COVID-19: Running boosts immune system - GulfToday

COVID-19: Running boosts immune system


Photo has been used for illustrative purposes.

Mariecar Jara-Puyod, Senior Reporter

Sound mental health and wellness are derived from being physically fit and indulging in physical exercises, specifically jogging and running.

Internal Medicine specialist Dr. Mohammed Khalid said: “Running helps in making your mind sharp. It decreases anxiety and depression. It also helps in boosting self-esteem. It increases creativity.”

Khalid of the Amina Hospital in Ajman, was interviewed on Wednesday, as Gulf Today was furnished with a 14-country research, revealing that among the upsides of the six-month Novel Coronavirus (COVID19) pandemic was the more positive approach to life of “regular exercisers.”

“Regular exercisers” in the May 5 to 13 study, conducted by Japanese multi-national footwear and sports equipment company ASICS (Healthy Soul in a Healthy Body)-with the Europe/Middle East/Africa (EMEA) regional headquarters in Dubai-are those who exercise, jog and run at least once a week. They are the 14,000 respondents, chosen after a broad “opt-in panel” selection and given the questionnaire survey upon agreeing as research participants. Between the ages of 18 and 64, they are from Australia, Brazil, China, France, Germany, India, Italy, Japan, Russia and Spain with 1,000 each. They are also from the UK and the US with 2,000 each. 

Khalid added: “Regular joggers have decreased cravings for unhealthy food. The physical benefits of running are improved cardiovascular fitness, weight loss, strengthened muscles, and enhanced respiratory reserve which boosts one’s immune system.”

The research study, under the global campaign #RunToFeel, was “exploratory to understand the impact of the COVID19 pandemic on the attitudes, perceptions and behaviours of the regular exercisers or athletes.”
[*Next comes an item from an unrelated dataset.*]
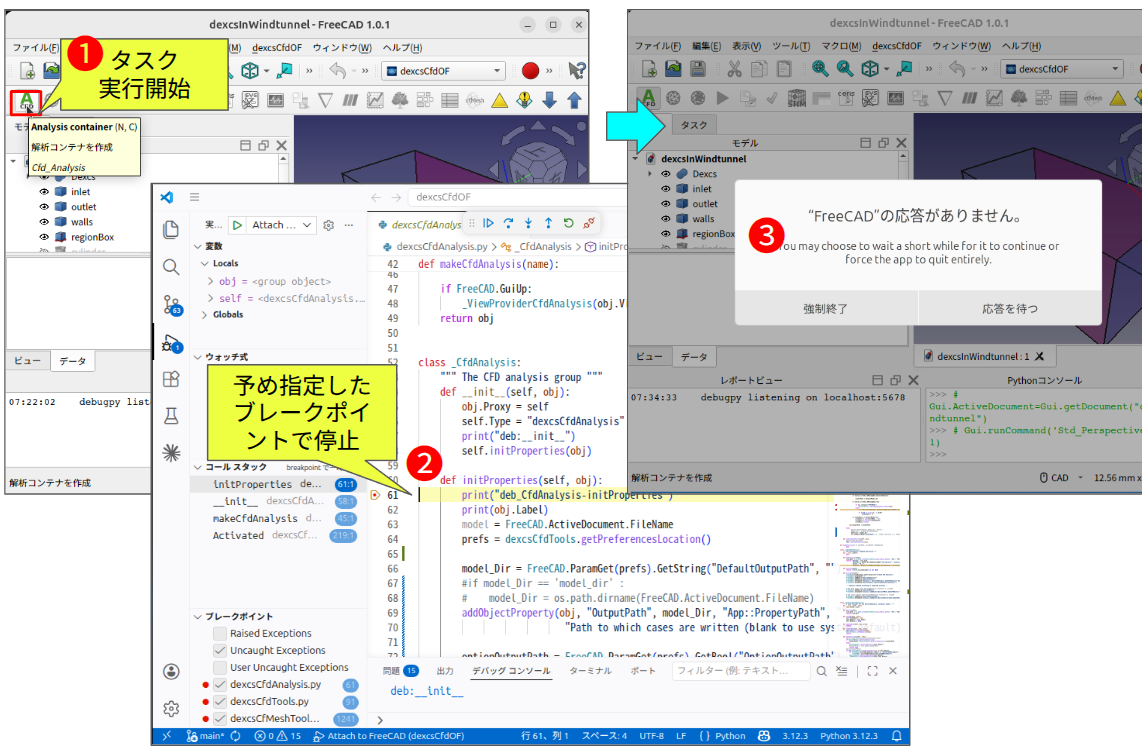Open the マクロ(M) menu in right window
Image resolution: width=1142 pixels, height=754 pixels.
tap(842, 46)

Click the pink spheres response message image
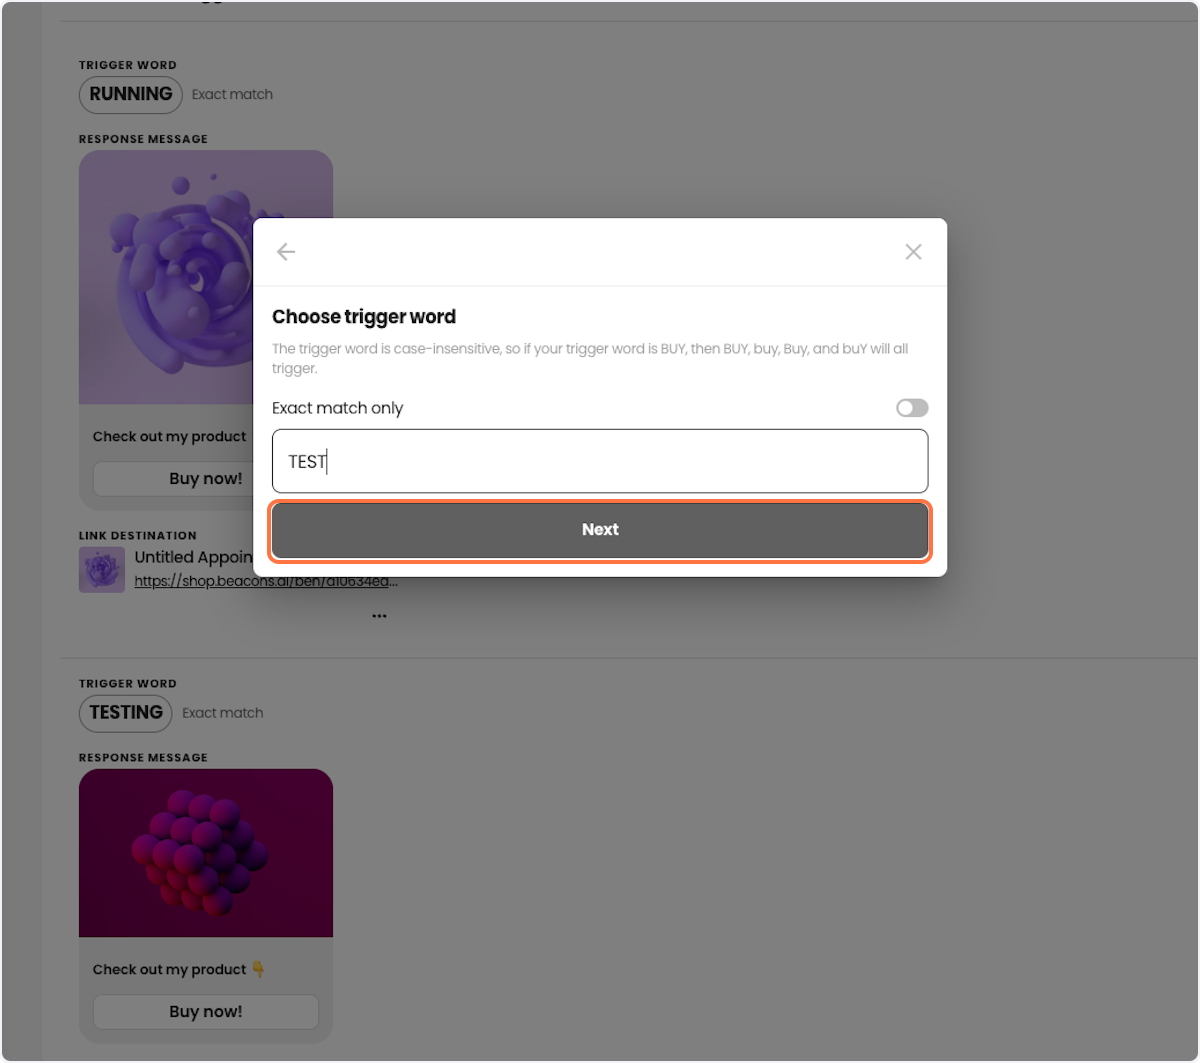(x=206, y=853)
Among the 14,000 respondents, 36 per cent or 5,040 have pursued running and have become more active than pre-pandemic despite most sports at a halt due to lockdowns and precautionary measures like social distancing; 81 per cent or 11,340 have gained a clear perspective of the COVID19 goings-on and consequences; 79 per cent or 11,060 have claimed to become saner and in more control of their everyday duties and responsibilities despite pressing COVID19 concerns; and 67 per cent or 9,380 have realised that running or jogging have become a stress reliever or coping mechanism.

Other key findings among the 14,000 respondents: 66 per cent or 9,240 are running or jogging because this is the most practical physical exercise in the current global situation and 62 per cent or 8,680 see themselves continuing the activity post-pandemic.